» THE PROBLEM:
Could you set down exactly the lines of the data below, starting at the one that holds "Instruction: Click the dialog's" and ending at the one that holds "You are a computer-use agent. The", both included, and only those?
--- SOURCE MATERIAL ---
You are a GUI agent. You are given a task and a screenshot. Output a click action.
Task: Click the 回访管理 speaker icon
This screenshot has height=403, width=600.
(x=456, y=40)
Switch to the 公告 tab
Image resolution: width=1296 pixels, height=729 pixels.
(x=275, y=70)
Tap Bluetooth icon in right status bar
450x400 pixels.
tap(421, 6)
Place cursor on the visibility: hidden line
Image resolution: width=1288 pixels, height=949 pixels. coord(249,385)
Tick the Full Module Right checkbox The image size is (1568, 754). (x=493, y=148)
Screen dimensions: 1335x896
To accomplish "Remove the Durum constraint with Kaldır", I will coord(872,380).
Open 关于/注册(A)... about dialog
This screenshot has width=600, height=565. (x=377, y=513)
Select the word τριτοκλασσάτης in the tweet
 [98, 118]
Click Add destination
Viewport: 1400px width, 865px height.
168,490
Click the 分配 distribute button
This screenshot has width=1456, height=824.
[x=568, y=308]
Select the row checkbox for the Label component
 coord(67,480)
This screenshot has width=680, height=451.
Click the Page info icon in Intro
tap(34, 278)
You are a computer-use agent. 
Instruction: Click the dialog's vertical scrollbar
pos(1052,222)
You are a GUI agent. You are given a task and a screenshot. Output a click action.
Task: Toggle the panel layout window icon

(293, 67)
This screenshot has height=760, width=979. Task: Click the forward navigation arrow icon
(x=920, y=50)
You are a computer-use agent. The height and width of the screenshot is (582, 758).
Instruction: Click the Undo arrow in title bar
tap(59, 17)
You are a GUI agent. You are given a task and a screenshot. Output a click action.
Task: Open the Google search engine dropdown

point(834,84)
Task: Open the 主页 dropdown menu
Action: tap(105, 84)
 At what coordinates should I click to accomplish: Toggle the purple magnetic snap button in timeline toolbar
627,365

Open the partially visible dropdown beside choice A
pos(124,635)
---
» EXERCISE ANSWER:
Instruction: Click the dialog's vertical scrollbar
pos(1052,222)
You are a GUI agent. You are given a task and a screenshot. Output a click action.
Task: Toggle the panel layout window icon

(293, 67)
This screenshot has height=760, width=979. Task: Click the forward navigation arrow icon
(x=920, y=50)
You are a computer-use agent. The height and width of the screenshot is (582, 758).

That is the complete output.